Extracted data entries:
--------------------

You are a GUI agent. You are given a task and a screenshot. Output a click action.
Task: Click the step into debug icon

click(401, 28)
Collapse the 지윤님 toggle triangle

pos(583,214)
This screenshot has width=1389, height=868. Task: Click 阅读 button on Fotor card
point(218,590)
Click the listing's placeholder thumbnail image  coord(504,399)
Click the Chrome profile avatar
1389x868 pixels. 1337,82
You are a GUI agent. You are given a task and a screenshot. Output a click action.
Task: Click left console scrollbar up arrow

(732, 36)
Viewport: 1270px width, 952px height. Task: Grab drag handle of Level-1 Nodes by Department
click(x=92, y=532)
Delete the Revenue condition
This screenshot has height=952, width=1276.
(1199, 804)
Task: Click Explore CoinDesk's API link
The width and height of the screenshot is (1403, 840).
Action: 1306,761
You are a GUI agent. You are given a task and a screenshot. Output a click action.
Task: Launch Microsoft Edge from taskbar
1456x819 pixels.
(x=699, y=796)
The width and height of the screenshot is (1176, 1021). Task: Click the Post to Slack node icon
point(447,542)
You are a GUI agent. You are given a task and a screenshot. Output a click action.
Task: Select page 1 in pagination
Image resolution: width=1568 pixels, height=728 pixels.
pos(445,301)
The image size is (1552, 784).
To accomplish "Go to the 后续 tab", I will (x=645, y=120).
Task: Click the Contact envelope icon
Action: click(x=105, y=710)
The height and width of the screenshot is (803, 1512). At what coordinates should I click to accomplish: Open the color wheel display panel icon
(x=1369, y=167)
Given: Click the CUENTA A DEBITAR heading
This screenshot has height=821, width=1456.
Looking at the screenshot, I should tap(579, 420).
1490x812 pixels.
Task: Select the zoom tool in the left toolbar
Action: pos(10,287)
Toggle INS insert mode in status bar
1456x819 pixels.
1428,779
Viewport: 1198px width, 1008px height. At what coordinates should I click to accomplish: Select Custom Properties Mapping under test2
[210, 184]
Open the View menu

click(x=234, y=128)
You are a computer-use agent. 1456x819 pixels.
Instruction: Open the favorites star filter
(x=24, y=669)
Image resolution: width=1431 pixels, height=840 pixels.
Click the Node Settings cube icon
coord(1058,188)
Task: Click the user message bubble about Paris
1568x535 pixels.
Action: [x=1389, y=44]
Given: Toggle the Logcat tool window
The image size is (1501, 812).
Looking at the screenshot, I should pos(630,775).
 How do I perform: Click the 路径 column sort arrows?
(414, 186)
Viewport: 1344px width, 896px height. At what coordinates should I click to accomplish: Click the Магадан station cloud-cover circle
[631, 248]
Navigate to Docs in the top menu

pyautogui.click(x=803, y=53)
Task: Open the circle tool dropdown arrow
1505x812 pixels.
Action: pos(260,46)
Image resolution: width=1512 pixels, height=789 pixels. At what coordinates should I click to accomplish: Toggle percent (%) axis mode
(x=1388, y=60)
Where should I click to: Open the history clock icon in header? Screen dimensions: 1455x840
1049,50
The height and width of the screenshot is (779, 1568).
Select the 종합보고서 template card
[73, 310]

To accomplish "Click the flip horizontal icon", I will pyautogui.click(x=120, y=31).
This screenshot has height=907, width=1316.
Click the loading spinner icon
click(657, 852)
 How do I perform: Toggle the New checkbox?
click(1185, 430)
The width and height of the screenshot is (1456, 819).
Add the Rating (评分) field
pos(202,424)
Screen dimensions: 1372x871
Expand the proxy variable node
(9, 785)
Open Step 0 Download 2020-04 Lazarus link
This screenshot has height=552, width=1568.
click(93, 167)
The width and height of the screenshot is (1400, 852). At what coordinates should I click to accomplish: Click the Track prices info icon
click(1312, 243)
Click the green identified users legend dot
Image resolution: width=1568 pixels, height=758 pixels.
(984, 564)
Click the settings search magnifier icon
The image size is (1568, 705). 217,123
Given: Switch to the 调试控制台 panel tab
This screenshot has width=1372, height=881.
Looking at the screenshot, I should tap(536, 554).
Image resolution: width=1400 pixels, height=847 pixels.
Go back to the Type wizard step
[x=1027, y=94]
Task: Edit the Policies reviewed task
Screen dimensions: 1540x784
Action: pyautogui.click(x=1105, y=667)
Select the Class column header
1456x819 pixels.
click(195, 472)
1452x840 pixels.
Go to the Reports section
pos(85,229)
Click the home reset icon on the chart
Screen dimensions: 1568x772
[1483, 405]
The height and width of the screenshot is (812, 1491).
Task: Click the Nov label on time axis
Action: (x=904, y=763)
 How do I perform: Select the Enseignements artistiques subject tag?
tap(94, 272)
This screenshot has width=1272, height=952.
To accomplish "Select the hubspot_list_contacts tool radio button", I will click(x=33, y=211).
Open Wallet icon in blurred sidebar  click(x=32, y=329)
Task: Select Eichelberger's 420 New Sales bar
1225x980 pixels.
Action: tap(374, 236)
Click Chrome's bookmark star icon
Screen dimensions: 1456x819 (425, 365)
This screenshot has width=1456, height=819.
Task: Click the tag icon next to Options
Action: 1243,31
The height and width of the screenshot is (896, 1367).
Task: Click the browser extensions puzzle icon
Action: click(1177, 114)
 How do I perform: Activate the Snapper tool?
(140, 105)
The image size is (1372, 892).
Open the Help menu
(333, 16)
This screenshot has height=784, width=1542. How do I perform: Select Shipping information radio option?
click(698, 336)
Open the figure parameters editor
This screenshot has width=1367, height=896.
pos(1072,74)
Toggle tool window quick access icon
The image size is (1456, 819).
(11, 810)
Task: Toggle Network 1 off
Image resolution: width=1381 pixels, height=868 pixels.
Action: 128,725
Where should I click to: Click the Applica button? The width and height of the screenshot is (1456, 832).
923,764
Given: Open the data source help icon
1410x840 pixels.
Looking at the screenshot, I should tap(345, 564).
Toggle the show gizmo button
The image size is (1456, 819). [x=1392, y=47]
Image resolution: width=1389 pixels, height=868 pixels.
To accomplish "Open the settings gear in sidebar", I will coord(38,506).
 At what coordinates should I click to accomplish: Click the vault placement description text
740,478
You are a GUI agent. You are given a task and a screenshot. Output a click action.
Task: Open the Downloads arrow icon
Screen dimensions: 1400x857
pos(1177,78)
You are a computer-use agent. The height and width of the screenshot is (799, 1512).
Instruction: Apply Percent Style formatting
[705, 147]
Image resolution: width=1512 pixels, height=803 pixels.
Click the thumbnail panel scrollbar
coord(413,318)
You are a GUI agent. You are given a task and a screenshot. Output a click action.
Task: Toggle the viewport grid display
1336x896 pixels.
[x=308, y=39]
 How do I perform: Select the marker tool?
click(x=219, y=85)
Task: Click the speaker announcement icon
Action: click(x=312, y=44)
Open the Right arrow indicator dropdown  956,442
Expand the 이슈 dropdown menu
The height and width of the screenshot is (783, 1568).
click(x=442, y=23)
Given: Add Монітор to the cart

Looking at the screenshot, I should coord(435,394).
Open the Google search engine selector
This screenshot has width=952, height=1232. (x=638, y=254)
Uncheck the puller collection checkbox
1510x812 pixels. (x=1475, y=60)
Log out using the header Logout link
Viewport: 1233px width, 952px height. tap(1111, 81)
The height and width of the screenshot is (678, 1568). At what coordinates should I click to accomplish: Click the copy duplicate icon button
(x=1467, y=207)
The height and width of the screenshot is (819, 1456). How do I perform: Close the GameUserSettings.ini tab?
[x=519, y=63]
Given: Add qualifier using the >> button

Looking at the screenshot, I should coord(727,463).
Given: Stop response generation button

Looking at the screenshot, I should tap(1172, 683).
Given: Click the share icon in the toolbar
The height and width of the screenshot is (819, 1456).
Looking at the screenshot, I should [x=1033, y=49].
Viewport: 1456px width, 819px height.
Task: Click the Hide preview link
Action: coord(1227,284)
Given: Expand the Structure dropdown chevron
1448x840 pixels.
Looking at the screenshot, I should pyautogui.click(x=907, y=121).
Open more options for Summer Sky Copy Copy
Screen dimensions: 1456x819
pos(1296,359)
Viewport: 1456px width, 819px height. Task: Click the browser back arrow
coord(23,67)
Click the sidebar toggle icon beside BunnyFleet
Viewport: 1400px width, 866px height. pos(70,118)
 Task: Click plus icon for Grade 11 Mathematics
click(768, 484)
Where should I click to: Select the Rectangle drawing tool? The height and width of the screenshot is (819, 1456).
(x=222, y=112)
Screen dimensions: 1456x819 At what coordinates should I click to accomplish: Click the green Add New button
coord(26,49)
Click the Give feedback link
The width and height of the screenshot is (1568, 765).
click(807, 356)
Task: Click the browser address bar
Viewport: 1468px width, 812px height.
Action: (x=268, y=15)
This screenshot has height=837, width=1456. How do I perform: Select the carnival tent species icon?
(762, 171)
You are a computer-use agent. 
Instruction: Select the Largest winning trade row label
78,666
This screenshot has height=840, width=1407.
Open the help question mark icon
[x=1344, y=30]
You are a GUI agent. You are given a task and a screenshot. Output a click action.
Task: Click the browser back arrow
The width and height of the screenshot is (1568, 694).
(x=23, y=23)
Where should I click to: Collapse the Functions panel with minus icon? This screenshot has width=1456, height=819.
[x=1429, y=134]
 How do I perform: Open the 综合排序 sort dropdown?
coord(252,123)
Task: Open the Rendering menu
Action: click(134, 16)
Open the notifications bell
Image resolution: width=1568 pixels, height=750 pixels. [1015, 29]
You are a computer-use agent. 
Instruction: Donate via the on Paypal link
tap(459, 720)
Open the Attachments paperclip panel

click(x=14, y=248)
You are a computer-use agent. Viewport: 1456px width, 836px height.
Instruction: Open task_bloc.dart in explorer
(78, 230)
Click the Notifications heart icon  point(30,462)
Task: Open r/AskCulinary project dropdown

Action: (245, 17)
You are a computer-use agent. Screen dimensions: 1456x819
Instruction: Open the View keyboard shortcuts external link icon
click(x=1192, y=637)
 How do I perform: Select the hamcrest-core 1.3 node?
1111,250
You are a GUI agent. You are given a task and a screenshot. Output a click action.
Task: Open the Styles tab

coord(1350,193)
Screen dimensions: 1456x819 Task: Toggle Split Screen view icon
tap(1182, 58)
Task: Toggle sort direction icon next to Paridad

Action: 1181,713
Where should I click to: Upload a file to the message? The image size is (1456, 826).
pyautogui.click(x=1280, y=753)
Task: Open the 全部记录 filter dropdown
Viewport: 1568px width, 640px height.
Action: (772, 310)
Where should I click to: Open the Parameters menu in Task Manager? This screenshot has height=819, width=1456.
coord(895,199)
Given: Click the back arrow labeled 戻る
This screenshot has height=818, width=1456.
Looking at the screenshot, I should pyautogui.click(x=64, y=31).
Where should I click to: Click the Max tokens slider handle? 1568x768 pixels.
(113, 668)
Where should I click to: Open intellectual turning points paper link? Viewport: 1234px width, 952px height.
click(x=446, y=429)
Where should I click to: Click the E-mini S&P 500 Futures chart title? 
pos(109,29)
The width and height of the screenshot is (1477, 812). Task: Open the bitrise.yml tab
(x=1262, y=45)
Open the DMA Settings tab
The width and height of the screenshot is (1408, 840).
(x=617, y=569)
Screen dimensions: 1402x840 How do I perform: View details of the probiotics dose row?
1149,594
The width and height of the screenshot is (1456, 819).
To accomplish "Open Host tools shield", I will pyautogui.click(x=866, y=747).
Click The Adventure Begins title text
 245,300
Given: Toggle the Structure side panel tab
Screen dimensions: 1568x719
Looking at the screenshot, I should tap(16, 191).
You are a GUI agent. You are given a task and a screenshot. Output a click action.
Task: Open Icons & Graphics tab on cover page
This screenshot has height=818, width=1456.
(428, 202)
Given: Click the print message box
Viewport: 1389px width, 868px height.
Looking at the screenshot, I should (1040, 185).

--------------------

WHAT TO PRODUCE - Where does the word "page" appear in the records? Copy every line that holds it.

SOLUTION TO THIS TASK -
Task: Select page 1 in pagination
Task: Open Icons & Graphics tab on cover page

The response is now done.